### THE PROBLEM
Your answer should be a single number: the count of lines in the material below that hold "each".

Top of DATA FOR THIS TASK

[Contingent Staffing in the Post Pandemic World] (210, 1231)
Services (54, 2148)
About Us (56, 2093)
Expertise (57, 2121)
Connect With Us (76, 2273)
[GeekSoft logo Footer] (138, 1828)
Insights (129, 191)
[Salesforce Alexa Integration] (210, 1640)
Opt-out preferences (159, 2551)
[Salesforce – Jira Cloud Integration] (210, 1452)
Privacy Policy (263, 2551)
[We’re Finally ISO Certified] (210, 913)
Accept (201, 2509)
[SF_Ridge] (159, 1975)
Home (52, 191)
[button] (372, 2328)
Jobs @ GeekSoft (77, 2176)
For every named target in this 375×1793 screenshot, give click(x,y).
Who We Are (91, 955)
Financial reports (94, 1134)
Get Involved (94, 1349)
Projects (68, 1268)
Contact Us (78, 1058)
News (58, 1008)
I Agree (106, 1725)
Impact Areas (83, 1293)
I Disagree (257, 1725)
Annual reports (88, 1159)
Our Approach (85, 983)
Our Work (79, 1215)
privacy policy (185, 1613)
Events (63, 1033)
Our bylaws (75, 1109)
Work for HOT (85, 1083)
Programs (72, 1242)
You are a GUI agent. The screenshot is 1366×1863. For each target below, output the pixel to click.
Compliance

Bottom of DATA FOR THIS TASK
Top of DATA FOR THIS TASK

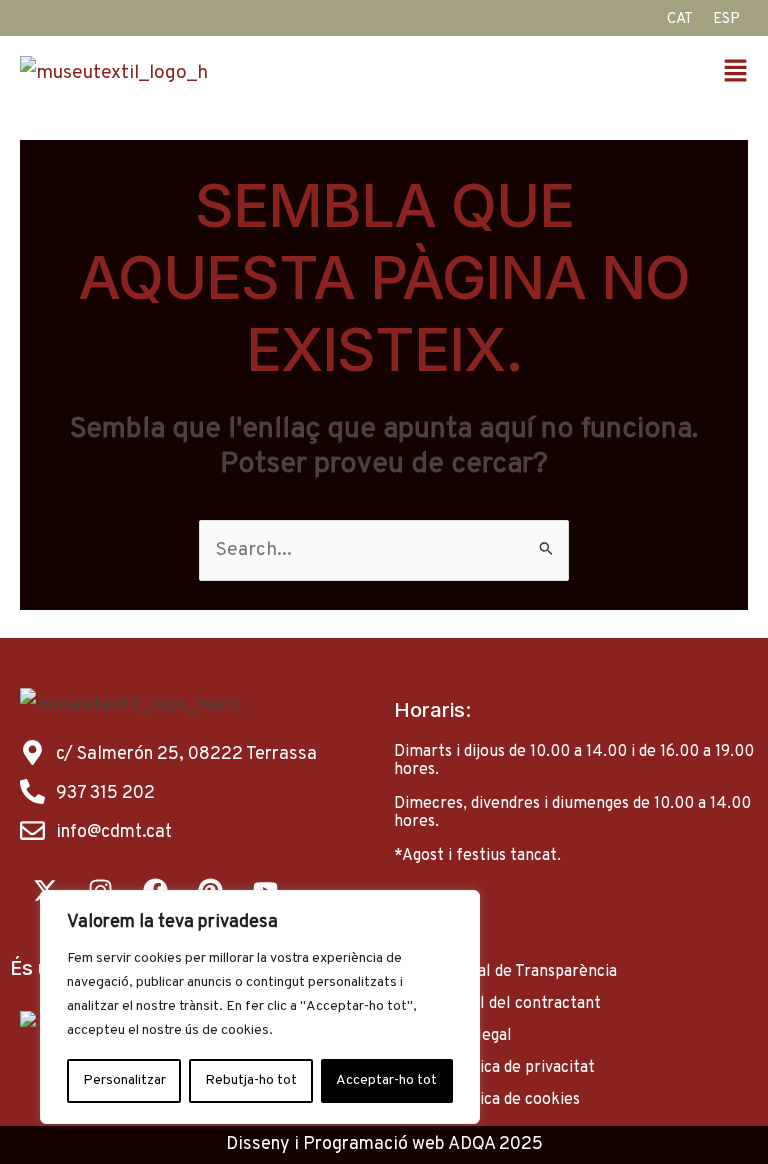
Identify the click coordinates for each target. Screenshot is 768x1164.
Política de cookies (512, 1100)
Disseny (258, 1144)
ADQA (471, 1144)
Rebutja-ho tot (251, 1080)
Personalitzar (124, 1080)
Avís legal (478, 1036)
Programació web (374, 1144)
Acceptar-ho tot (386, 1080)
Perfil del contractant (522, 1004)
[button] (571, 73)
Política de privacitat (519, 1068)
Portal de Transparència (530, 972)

Bottom of DATA FOR THIS TASK
Top of DATA FOR THIS TASK

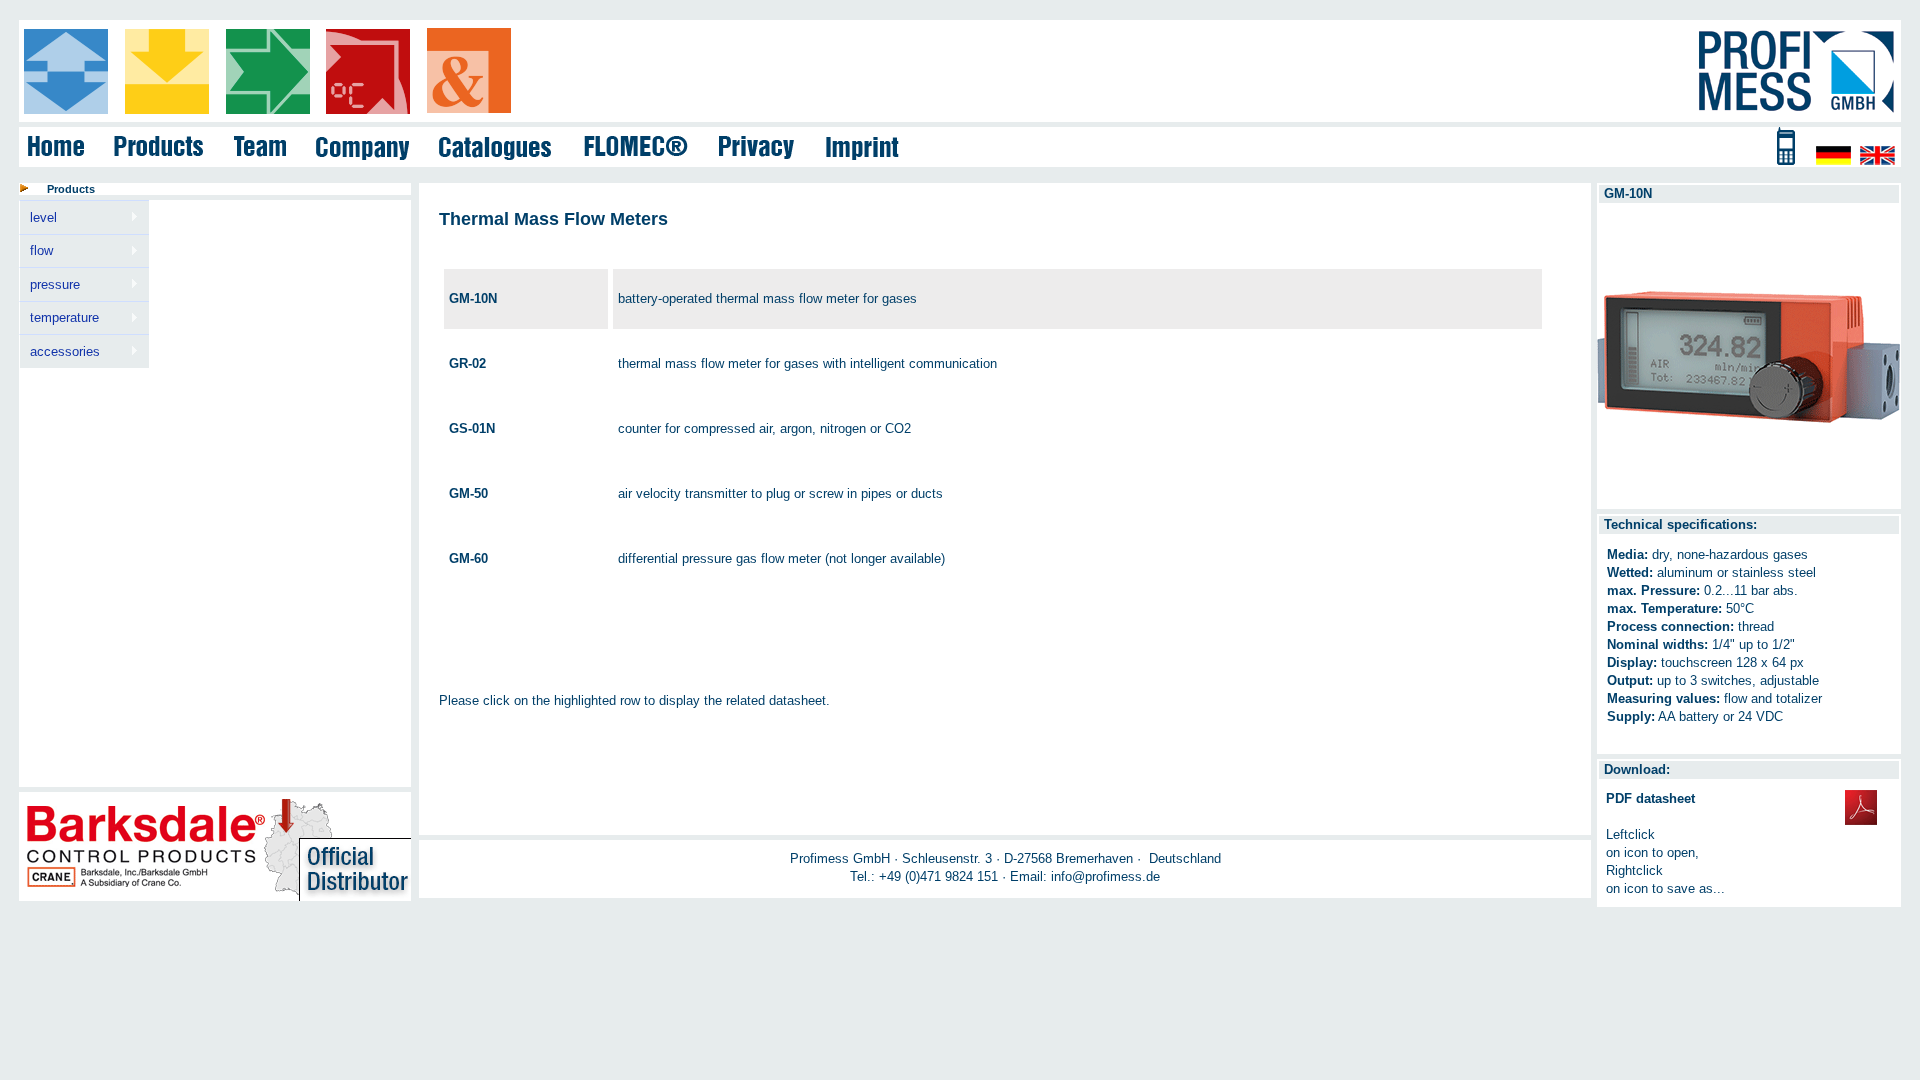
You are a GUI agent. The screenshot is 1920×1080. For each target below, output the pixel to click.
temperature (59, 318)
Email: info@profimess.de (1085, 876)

Bottom of DATA FOR THIS TASK

### RESULT OF THE EXERCISE
3